Binding of Twinkle wild-type and mutant protein to a ssDNA oligonucleotide was essentially performed as described previously (30), but with the exception that we used the following oligo nucleotide primer: CT TCC TGG CTT GCT TTG GCT GAG CCA AAA in stead of an oligodT primer; reactions were done in 20 µl with a protein concentration of 50–100 ng as judged by Coomassie staining. Binding was quantified by phosphorimaging and is expressed as the level of binding relative to the wild-type protein.
Mitochondrial nucleic acids were extracted using cytochalasine (Sigma-Aldrich) as described (38). Purified mtDNA was digested with HincII (human) or ClaI (mouse). The fragments were separated by 2DNAGE as described (39,40) and the gels were blotted and hybridized with a 32P-labelled DNA probe for human mtDNA nts 14846–15357 or mouse mtDNA nts 16356–136.

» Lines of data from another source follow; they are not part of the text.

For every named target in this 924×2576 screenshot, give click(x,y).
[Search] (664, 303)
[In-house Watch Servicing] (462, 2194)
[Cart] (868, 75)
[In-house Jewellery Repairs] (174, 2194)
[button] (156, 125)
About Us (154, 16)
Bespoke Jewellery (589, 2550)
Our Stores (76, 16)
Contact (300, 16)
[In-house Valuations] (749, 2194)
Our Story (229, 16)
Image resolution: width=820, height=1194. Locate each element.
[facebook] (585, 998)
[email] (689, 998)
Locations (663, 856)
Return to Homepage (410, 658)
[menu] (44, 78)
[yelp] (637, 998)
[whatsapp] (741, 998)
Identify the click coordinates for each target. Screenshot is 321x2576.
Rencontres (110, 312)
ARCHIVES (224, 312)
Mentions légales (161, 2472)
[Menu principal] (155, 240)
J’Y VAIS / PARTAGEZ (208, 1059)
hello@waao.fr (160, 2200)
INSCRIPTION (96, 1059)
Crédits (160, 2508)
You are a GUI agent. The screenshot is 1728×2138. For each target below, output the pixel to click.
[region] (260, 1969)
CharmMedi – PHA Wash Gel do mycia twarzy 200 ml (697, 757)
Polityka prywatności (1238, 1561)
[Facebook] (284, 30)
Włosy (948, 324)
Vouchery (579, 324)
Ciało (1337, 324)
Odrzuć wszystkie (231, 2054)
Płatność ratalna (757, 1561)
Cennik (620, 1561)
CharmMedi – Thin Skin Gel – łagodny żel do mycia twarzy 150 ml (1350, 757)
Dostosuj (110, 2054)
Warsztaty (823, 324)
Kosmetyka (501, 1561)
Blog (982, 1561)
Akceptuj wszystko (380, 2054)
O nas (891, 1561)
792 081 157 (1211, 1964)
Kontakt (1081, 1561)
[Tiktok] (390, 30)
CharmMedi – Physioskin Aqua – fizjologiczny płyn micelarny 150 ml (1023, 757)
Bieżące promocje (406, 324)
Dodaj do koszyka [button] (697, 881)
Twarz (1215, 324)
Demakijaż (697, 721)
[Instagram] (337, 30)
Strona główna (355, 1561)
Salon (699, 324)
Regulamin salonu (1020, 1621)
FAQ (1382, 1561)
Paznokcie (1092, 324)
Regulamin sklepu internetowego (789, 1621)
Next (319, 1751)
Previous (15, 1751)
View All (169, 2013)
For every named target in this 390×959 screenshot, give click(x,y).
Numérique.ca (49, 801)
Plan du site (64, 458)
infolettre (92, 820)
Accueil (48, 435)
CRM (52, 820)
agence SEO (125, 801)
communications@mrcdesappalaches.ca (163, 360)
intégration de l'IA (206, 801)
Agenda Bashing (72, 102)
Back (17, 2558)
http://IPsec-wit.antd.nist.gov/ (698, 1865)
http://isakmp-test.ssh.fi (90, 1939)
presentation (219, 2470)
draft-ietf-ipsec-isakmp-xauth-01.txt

This work was supported by the Academy of Finland [110689, 103213 and CoE funding to J.N.S.]; Sigrid Juselius Foundation [to A.S. and J.N.S.]; the University of Helsinki [to A.S.]; the EU sixth Framework Programme for Research, Priority 1 ‘Life sciences, genomics and biotechnology for health [LSHM-CT-2004-503116 to J.N.S. and S.G.]; and the Tampere University Hospital Medical Research Fund [9G072, 9H079 to J.N.S., 9H102 to H.M.C.]. Funding to Pay the Open Access Charge was provided by the Academy of Finland.
We are very grateful for suggestions and many discussions we have had with the Ian Holt laboratory (Cambridge, UK) and with Howy Jacobs and Jaakko Pohjoismäki.
Conflict of Interest statement. None declared.